Cross-slab, Ballygarran, Co. Waterford
Co. Waterford |
Crosses & Monuments
Somewhere in County Waterford there is a small flagstone that was once a grave marker, then a curio at a clergyman's house, and is now simply lost. The object in question is a cross-slab, a type of early medieval stone bearing an incised cross, often associated with burial or with the marking of sacred ground. What makes this particular example quietly strange is not its age or its form but its disappearance: it was documented, handled, and placed somewhere specific within living memory, and yet no one now knows where it is.
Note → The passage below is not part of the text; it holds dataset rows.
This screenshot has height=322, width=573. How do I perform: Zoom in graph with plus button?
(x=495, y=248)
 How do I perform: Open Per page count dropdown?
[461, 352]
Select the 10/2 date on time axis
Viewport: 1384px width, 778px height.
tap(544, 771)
The stone came to light in 1940 during excavations carried out by M. J. Bowman at Ballygarran, a site on the crest of an east-facing slope enclosed by three concentric earthen banks, a form known as a trivallate enclosure, and one that had been proposed as the site of an early church. What Bowman found was a small, irregularly shaped flagstone bearing an incised cross of Greek type, roughly six inches in length and, at some later point, extended by a second hand into a Latin cross. The Greek cross, with its four equal arms, is among the oldest Christian cross forms found on Irish stones; the subsequent modification into the longer-stemmed Latin cross suggests the stone had more than one moment of use or meaning. Bowman himself was cautious about its original context, noting that it may have been moved from elsewhere, though its position on what resembled a grave pointed towards a burial. By 1941, when Bowman published his account, the stone had been removed to Canon Power's house. After that, the trail goes cold. Its present location remains unknown.